PROBLEM TO WORK ON: In the material below, the required lines run from the one containing "You are a computer-use agent." through the one containing "Instruction: Open the Favorites star icon". Copy those lines exactly, ends included, and nothing else.

RECORDS FOR PROCESSING:
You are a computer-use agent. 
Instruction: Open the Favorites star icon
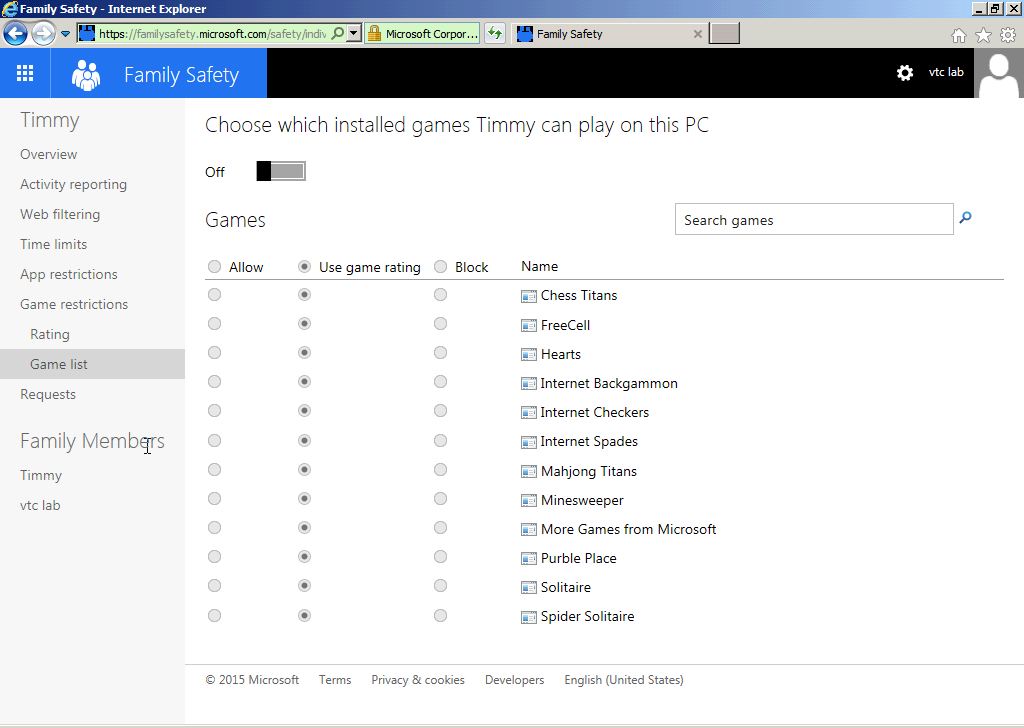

...

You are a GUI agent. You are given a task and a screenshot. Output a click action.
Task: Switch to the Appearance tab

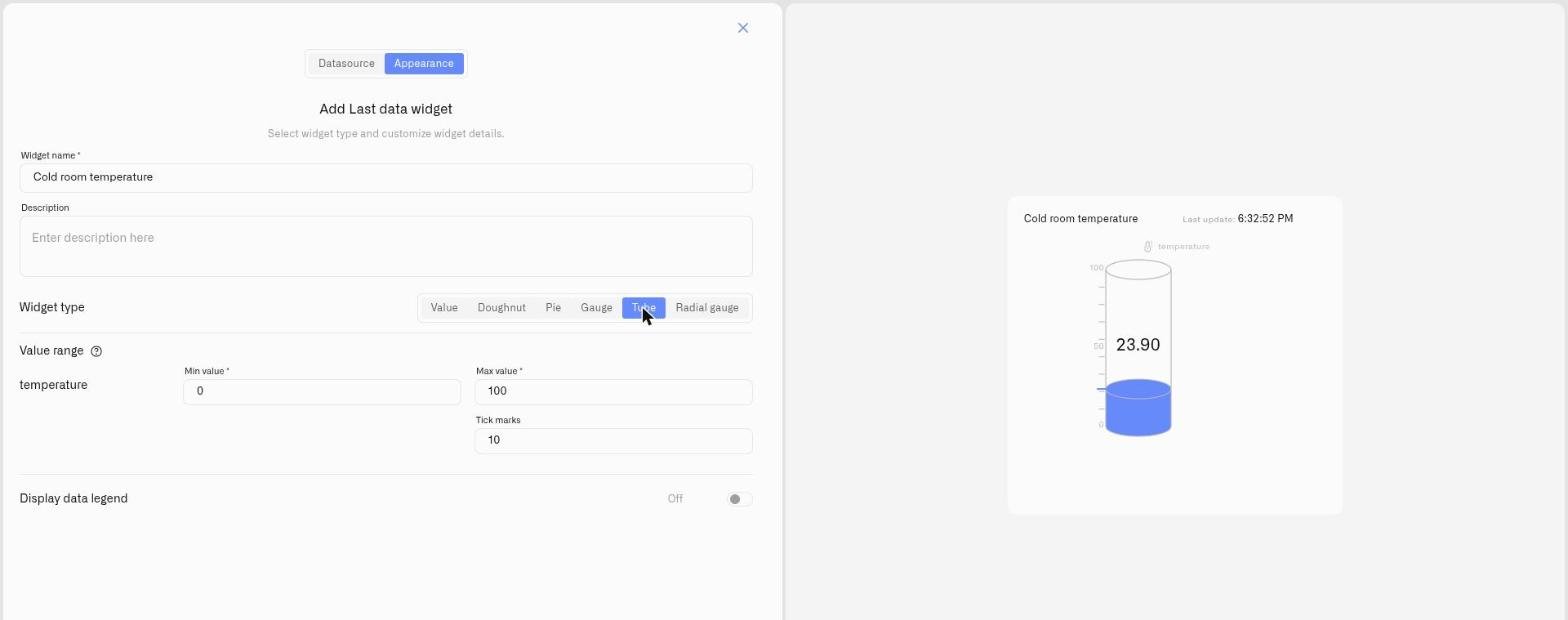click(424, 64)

* * *

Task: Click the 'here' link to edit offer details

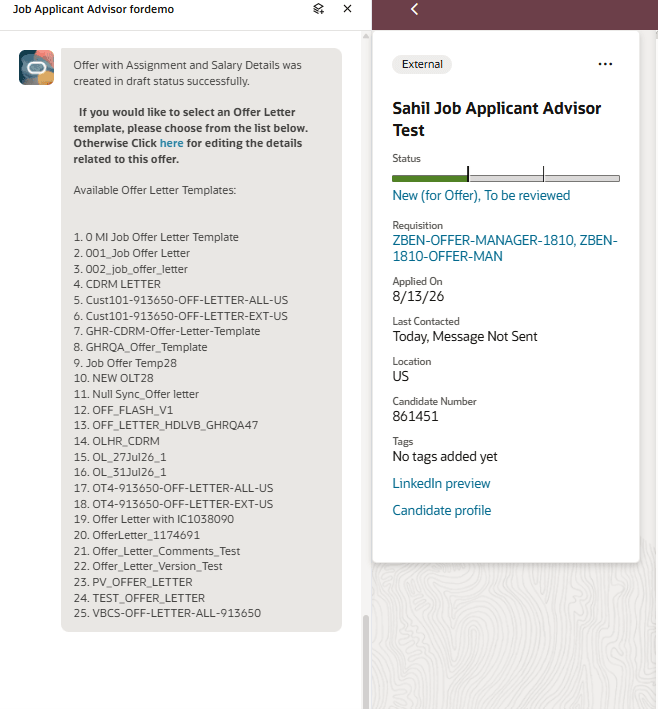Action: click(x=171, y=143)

EXERCISE RESPONSE:
You are a computer-use agent. 
Instruction: Open the Favorites star icon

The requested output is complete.